Introduction

Back in January, we wrote about an important test case that considered whether insurers could deny liability for small business insurance claims amid the pandemic. Insurers argued that exclusion clauses in its policies excluded cover for business interruptions caused by COVID-19.

However, those policies failed to reference the correct legislation, so the exclusion clauses were not applicable as COVID-19 is not a 'Quarantinable Disease' under the Quarantine Act 1908 (Cth) (Quarantine Act).

The Supreme Court of NSW held that insurers were still liable under the policies for business interruptions attributable to COVID-19. Click here for a full summary of that decision.

The insurers indicated that they would appeal the decision to the High Court of Australia. However, on 25 June 2021, the High Court dismissed the application to appeal the decision.

Consequences of this decision

The High Court's refusal to consider the appeal means that the NSW Supreme Court's decision sets the precedent in this area. An exclusion clause that just references the Quarantine Act does not exclude COVID-19. Accordingly, an insurer cannot rely on those exclusion clauses to deny liability for COVID-19 business interruption claims.

Despite the big win for policy holders, the dispute is far from over. Insurers have already lodged another test case in the Federal Court of Australia.

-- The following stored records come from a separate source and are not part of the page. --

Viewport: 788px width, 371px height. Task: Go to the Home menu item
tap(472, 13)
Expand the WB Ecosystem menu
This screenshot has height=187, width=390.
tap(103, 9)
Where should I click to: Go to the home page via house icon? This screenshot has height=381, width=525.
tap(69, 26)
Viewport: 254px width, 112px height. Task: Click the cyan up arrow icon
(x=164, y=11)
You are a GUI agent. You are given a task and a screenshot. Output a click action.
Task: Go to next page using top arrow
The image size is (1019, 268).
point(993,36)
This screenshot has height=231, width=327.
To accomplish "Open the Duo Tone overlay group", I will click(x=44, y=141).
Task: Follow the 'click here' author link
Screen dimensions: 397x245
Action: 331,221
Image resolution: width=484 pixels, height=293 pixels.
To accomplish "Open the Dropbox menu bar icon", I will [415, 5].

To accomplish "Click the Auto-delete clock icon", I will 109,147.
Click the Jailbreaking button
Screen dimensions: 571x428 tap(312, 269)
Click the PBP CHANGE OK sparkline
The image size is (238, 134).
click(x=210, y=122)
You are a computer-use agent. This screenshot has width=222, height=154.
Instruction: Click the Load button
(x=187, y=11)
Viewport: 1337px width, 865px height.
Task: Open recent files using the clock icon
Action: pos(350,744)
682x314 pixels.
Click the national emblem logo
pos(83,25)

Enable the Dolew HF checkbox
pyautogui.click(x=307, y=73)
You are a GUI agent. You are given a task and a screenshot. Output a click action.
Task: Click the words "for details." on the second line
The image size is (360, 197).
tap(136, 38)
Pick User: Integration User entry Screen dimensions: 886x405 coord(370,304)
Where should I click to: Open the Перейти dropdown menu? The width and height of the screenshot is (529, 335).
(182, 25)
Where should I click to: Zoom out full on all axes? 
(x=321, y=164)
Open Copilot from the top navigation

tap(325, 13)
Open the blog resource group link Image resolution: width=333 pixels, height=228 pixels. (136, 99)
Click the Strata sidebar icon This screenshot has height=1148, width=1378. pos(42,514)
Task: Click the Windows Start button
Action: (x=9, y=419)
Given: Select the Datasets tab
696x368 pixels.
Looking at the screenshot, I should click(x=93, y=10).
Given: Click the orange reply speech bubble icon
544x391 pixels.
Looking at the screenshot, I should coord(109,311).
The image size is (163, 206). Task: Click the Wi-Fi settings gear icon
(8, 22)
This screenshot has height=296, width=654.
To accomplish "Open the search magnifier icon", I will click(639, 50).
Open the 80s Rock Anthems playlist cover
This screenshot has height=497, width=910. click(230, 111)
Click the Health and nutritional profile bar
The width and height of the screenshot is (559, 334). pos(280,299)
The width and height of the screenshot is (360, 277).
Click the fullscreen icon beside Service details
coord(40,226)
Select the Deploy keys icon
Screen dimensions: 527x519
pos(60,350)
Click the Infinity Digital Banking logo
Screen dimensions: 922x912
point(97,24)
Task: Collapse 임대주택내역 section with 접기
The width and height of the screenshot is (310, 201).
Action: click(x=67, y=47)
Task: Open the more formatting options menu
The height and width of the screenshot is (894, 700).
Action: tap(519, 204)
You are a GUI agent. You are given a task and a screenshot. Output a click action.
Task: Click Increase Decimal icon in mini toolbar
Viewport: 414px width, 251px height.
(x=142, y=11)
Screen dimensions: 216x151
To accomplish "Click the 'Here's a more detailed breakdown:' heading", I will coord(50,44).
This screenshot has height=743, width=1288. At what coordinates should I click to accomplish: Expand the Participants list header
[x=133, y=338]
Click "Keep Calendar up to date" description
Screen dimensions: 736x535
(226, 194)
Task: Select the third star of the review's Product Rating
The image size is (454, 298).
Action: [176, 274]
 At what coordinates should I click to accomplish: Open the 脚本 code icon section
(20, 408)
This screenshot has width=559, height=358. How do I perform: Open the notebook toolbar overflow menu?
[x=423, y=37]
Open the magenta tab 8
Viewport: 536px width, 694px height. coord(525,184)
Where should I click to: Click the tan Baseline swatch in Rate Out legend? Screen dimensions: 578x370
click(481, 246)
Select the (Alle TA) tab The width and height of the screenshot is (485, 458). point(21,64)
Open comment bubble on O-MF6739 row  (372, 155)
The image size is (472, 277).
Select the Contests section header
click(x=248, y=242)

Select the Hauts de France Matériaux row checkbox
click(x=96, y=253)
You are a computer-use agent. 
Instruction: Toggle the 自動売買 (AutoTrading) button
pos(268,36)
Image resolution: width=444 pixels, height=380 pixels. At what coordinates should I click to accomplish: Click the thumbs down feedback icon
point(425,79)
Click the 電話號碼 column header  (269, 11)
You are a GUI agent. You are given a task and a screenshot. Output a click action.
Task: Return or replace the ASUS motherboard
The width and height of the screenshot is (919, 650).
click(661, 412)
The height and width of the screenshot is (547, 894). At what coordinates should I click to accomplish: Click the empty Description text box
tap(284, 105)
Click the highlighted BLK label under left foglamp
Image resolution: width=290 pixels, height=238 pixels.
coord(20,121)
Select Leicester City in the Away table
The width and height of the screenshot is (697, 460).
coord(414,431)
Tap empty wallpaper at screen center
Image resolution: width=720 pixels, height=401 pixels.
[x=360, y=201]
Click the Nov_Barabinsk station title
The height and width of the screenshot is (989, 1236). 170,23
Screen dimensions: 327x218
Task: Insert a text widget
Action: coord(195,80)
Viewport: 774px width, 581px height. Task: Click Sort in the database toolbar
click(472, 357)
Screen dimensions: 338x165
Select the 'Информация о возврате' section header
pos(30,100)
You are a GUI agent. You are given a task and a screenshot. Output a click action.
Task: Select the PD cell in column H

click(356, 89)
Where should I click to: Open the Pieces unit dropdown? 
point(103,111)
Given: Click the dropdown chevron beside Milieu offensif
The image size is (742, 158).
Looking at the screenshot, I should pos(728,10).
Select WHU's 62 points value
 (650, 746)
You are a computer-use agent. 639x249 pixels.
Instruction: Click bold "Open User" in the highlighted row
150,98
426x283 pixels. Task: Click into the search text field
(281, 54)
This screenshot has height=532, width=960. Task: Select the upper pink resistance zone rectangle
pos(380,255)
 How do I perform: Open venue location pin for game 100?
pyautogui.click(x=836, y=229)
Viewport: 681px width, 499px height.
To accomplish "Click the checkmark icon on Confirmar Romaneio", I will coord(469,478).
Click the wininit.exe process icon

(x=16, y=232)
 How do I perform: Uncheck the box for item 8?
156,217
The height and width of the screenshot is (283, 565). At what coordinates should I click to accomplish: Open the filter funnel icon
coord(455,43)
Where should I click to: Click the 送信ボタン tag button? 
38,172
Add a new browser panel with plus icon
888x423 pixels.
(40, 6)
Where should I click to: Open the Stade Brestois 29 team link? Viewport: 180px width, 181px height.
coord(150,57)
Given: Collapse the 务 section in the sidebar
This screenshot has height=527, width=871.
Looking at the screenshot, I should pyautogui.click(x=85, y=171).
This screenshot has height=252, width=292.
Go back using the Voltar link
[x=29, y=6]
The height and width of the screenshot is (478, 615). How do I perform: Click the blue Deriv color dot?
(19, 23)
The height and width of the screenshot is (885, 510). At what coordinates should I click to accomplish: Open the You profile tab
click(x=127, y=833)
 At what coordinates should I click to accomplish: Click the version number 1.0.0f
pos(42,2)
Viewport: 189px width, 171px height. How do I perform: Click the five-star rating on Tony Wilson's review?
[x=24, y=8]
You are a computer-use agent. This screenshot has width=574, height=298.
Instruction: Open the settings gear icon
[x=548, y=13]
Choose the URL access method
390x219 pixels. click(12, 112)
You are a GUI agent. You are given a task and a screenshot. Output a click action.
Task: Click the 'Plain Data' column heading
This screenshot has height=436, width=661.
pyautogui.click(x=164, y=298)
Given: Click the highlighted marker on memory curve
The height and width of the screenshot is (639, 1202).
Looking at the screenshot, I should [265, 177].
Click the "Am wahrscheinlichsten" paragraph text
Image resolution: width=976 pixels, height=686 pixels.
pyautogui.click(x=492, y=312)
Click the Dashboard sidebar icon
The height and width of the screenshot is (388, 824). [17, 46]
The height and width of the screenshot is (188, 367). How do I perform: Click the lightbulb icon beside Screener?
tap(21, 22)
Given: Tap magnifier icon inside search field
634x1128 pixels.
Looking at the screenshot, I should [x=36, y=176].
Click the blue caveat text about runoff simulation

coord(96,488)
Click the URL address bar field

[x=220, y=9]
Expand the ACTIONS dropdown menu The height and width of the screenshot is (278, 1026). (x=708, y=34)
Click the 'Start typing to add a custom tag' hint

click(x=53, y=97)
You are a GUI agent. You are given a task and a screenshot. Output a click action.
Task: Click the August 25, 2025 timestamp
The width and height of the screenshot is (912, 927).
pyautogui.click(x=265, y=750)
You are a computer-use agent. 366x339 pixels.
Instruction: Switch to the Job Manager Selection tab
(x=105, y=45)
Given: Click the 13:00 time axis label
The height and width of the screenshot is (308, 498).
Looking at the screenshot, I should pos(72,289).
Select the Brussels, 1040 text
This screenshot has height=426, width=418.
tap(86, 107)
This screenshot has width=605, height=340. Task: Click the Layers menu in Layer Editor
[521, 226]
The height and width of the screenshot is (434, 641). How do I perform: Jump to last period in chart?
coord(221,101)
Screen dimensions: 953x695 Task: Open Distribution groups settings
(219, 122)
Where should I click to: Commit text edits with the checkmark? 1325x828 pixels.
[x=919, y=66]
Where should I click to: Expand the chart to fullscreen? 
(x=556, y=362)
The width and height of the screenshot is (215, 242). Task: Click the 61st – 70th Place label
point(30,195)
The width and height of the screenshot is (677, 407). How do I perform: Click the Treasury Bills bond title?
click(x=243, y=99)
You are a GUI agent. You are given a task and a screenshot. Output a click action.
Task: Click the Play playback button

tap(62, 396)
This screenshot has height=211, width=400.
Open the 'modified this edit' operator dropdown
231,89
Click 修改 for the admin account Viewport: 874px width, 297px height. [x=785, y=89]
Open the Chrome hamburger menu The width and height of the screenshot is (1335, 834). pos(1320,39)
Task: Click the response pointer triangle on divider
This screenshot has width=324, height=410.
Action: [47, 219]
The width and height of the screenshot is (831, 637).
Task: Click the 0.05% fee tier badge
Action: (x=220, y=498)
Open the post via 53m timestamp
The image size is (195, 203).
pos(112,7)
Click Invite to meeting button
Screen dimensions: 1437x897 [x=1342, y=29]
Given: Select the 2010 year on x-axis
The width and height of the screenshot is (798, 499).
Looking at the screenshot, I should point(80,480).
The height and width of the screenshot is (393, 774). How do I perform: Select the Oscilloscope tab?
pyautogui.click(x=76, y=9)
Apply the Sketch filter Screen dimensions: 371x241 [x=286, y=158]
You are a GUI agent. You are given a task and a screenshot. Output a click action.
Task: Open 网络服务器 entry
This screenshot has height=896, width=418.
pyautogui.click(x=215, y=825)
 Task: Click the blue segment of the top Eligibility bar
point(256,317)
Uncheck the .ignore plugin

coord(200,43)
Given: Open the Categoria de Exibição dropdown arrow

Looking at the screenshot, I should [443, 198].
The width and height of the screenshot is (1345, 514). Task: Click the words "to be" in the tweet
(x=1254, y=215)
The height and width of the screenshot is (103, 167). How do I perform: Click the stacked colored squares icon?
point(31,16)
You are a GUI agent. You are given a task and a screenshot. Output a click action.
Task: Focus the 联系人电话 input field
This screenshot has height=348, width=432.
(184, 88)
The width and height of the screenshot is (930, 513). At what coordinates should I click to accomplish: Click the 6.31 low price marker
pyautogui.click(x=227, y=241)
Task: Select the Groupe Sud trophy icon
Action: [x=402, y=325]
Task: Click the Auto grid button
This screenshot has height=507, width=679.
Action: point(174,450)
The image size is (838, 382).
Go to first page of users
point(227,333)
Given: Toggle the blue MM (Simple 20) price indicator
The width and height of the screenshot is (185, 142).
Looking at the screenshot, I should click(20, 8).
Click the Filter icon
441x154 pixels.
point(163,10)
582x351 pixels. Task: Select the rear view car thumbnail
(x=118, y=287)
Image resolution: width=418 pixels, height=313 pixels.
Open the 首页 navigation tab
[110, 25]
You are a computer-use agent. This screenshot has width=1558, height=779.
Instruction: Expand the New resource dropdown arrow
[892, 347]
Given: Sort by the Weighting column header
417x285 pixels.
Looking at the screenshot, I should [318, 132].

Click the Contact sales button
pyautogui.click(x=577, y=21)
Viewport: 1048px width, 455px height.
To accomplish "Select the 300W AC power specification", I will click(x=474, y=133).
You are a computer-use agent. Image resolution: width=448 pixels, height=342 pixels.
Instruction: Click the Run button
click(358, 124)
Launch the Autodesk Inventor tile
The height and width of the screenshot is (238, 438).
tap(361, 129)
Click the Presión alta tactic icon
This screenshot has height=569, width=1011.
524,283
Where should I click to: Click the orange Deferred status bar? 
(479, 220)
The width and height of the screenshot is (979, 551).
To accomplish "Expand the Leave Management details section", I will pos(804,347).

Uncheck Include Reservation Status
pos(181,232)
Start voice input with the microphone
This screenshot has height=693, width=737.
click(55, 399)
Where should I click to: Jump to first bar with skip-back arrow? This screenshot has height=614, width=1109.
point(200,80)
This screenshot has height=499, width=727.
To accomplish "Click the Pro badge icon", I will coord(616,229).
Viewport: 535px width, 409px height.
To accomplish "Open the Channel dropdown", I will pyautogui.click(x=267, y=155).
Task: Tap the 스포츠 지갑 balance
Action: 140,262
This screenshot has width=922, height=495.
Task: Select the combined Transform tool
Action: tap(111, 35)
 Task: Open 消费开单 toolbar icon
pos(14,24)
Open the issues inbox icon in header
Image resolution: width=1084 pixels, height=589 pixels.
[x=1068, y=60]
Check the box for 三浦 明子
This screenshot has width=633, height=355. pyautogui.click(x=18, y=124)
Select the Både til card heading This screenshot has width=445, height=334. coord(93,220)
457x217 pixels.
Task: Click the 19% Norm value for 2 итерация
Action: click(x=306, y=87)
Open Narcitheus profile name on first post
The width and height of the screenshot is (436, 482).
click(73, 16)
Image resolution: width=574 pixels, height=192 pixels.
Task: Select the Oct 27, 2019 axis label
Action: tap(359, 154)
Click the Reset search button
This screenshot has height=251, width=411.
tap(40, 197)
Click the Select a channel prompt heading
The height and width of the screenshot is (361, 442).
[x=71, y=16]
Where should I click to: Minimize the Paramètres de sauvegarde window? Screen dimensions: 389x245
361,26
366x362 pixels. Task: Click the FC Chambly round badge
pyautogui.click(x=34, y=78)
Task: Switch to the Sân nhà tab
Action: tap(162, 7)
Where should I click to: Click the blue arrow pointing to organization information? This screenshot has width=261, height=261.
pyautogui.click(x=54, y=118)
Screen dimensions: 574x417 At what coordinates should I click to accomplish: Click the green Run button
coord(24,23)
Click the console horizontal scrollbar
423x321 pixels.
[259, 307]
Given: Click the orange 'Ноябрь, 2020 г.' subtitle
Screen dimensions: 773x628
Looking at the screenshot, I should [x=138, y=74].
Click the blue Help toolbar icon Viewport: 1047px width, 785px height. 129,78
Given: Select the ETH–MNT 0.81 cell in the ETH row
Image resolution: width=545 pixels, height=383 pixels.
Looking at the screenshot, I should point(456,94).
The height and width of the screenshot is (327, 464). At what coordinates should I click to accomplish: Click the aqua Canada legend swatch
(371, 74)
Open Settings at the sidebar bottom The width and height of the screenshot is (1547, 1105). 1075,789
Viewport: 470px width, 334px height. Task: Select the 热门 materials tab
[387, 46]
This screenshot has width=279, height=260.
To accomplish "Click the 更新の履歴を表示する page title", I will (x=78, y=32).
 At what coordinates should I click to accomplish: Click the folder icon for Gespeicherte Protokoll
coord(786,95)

Insurers still seek to deny liability for COVID-19 related claims, but now rely on different arguments relating to the definitions of diseases, proximity of an outbreak to a business, and prevention of access to premises due to a government mandate. These phrases commonly appear in insurance policies and exclusion clauses, so the Federal Court's decision will have significant consequences.

What does this mean for you?

Insurers will be reluctant to accept business interruption claims until the Federal Court hands down its decision, as the outcome may give insurers grounds to continue refusing claims. However, this doesn't mean you have to wait around for the Federal Court to deliver its verdict

If your claim is refused, you should lodge a formal appeal with your insurer. Many insurers will have an internal dispute resolution mechanism. If you are not satisfied with the insurer's response, you can escalate the complaint to the Australian Financial Complaints Authority (AFCA).

AFCA will attempt to mediate the dispute between the insurer and policy holder. If mediation is unsuccessful, AFCA has the power to hear the dispute and make a binding determination. This determination is binding on the insurer, but it is not binding on the policy holder.

This provides policy holders a flexible and inexpensive option of responding to a refused claim. It also allows a policy holder to commence legal proceedings at a later stage if the outcome is unsatisfactory.

The content of this article is intended to provide a general guide to the subject matter. Specialist advice should be sought about your specific circumstances.